Stroke Oxygen Study


Stroke is a common and disabling condition and there is a need to find out more about how to treat patients early after the stroke. Breathing problems frequently occur, and blood oxygen levels often fall below normal. Such falls can easily be missed, especially at night, and are clinically significant. Patients with low oxygen levels are less likely to recover well. Routine oxygen treatment could prevent low blood oxygen levels and subsequent worsening of the brain damage.

Oxygen is used widely in hospitals and in ambulances throughout the UK. It is a safe and well established treatment. The main adverse effect is that attachment to the oxygen tubing will restrict mobility. This may be less of a problem if oxygen is given at night only. Since stroke patients are most likely to have low blood oxygen levels at night restricting oxygen treatment to night only may provide oxygen when it is most needed without interfering with rehabilitation. Since oxygen can be given safely to most stroke patients, is cheap and easily available, even small longer-term improvements in outcome will result in significant gains in health and quality of life.

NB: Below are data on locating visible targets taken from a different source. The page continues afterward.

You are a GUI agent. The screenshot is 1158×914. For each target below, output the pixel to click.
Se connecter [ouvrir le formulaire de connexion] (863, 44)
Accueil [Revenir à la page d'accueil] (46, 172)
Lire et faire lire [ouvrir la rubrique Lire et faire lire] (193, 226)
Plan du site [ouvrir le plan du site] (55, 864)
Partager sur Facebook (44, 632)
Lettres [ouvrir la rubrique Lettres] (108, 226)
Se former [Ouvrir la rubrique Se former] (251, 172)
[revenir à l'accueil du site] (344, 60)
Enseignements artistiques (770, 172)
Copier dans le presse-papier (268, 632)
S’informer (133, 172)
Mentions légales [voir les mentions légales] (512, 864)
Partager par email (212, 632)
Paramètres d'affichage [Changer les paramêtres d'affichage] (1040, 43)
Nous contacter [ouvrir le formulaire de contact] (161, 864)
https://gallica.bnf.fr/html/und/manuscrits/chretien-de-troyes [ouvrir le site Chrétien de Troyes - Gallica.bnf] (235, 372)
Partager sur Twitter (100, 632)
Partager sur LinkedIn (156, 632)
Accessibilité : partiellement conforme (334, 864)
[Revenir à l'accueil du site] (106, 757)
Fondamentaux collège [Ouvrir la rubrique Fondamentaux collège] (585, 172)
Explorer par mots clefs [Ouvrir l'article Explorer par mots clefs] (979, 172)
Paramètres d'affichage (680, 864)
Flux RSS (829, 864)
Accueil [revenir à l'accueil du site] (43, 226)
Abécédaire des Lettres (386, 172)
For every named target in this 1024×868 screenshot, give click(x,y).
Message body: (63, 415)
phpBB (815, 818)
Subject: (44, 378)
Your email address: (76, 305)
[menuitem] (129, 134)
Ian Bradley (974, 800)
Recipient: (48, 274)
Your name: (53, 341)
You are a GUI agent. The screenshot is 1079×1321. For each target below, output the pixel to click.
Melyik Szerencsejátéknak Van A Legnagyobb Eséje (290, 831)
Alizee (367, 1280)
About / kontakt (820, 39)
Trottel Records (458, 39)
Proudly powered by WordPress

SO2S has enrolled 8,003 patients from over 100 hospitals throughout the UK. Adult patients who had no indication for oxygen treatment to be given and who had a stroke within the last 24 hours before hospital admission were eligible to participate.

Participants were allocated randomly to one of 3 treatment groups:

Group 1: usual clinical care, oxygen is given when clinically required

Group 2: oxygen treatment overnight for 3 nights

Group 3: continuous oxygen treatment for 72 hours

Outcomes were assessed by a member of the research team at the hospital at one week and by postal questionnaire at 3, 6, and 12 months. At one week we assessed how well the patient had recovered by doing a standardized neurological examination and comparing the results with those on admission. The questionnaires examined subsequent recovery by asking standard questions shown to be reliable in assessing stroke outcome. These included how well the patients recovered from the stroke, quality of life, the ability to perform simple activities of daily living (e.g. washing, dressing, walking), extended activities of daily living (e.g. cooking, shopping, driving), and outcomes considered particularly important by a patient and carer focus group (sleep, eyesight, speech, and memory.

The results of the stroke oxygen study show that giving oxygen to stroke patients with normal blood oxygen levels does not improve outcome.

This means that it is not necessary to give oxygen routinely to stroke patients who have no breathing problems.

Patients who have low oxygen levels or breathing problems were not included in the study and should be given oxygen as needed.

The results are important, because they allow us to stop giving oxygen, when not needed. They also made us focus on causes of low oxygen levels. Our next study is looking at methods of preventing pneumonia, a major cause of death after stroke.